A new nano-structure design of a 2 × 2 crossbar switch based on quantum dots for a nano-communication network

Abstract

One of the novel nano-domain computing structures is Quantum-dot Cellular Automata (QCA). QCA is an evaluation paradigm that does not utilize transistors and could be a viable replacement for CMOS-based technologies. It is one of the most promising nano-devices aimed at replacing CMOS technology. The tunneling of electrons with a particular voltage within the quantum cell is used to execute QCA. On the other hand, implementing hardware communication in the nanoscale is critical and one of the most fundamental aspects of any nanotechnology. Also, a switched network is considered a basic element in transmitting the input signal among diverse subscribers of a disseminated communication network. Crossbars are the leading and most important circuit for secure and fast communication at the nanoscale. However, in the designs that have been presented for this circuit up to now, some items such as low consumption cells, high speed, and low space have not been considered entirely. The main purpose of providing these circuits is to facilitate the process of nano-communication based on QCA with low cell consumption, low space, and high speed. Thus, in the present article, two designs are demonstrated for crossbar circuits depending on QCA. The first design is attained in an individual layer, and the second one is achieved in multi-layers. To design these circuits, multiplexer circuits are used. The simulation results using QCADesigner approved that the suggested crossbars work well and can be employed as a high-efficiency layout.
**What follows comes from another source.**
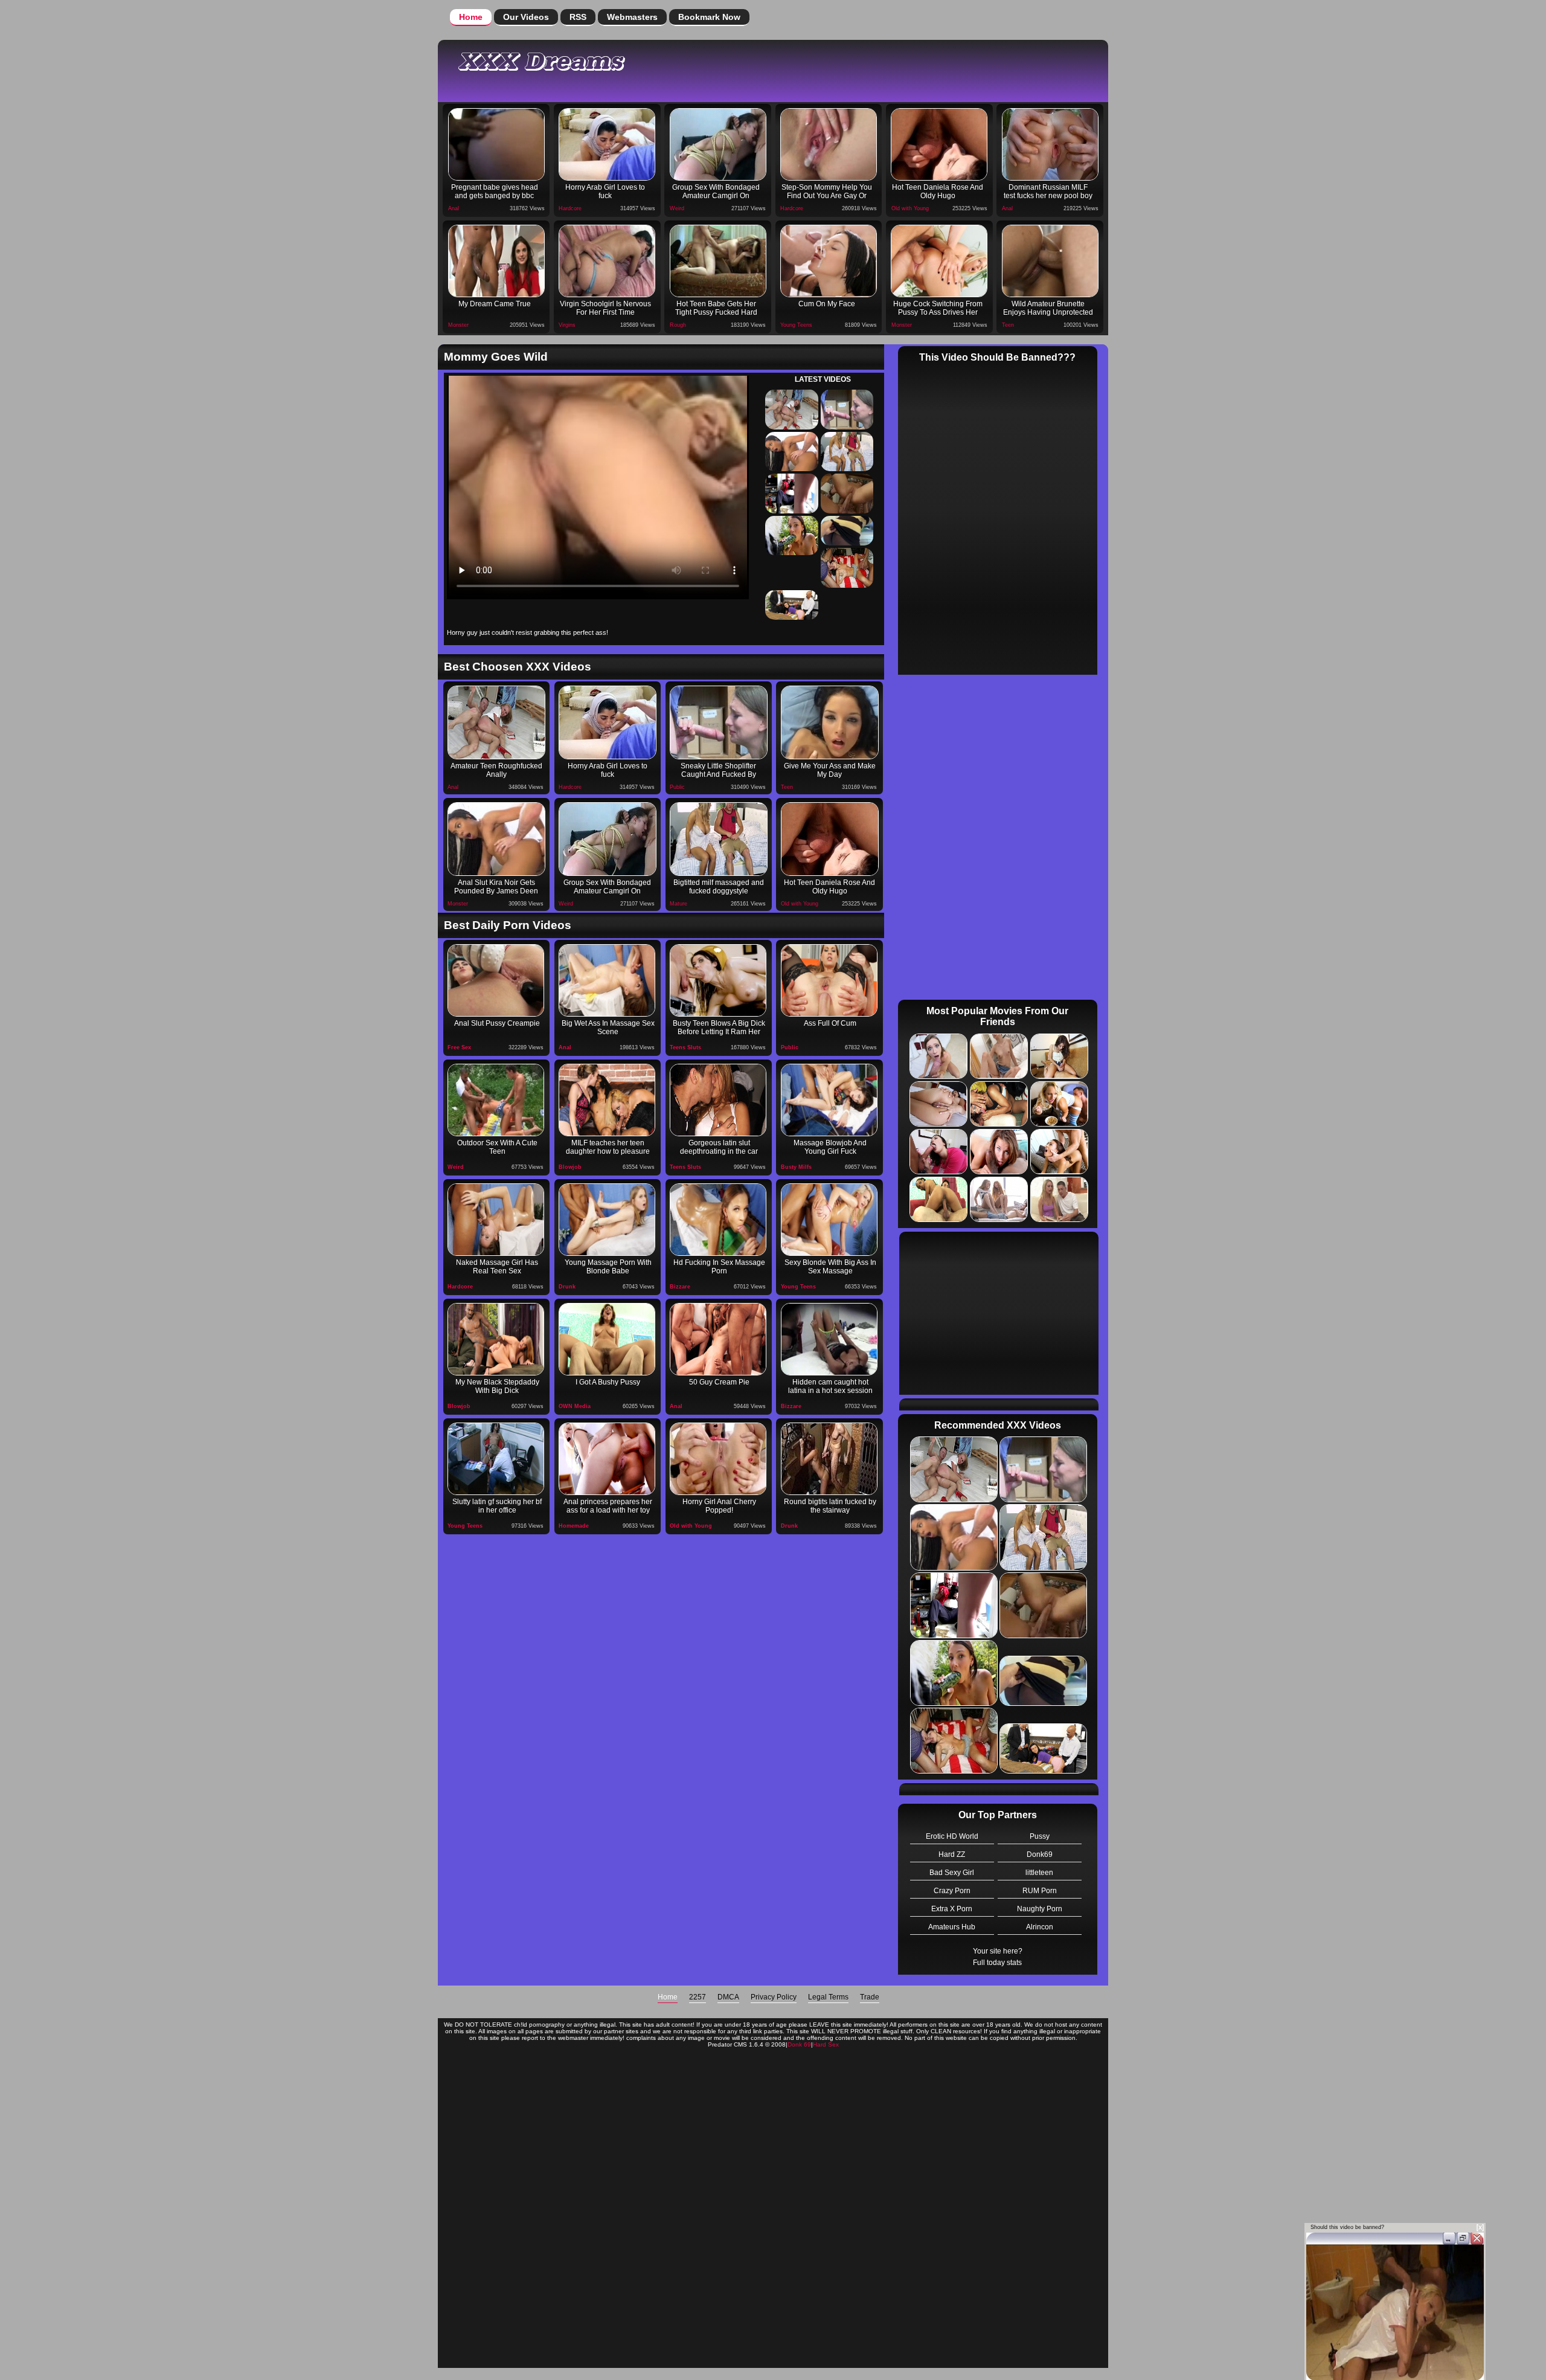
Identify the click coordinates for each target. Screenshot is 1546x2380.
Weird (677, 208)
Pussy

The comparison outcomes illustrate that the suggested construction contains better efficiency regarding cell number, area, and clock cycle than previous proposals. Furthermore, the simulation findings demonstrate that the coplanar design improves cell numbers by about 17%. The multi-layer design improves cell number by around 7%, compared to the best-presented QCA crossbar designs. Furthermore, 51 QCA cells are employed in the suggested coplanar design, whereas 58 QCA cells are used in the multi-layer architecture. Additionally, the baseline network was created with 1319 cells and an area of 2.14 µm2 to demonstrate the effectiveness of circuits employing the provided crossbar switches.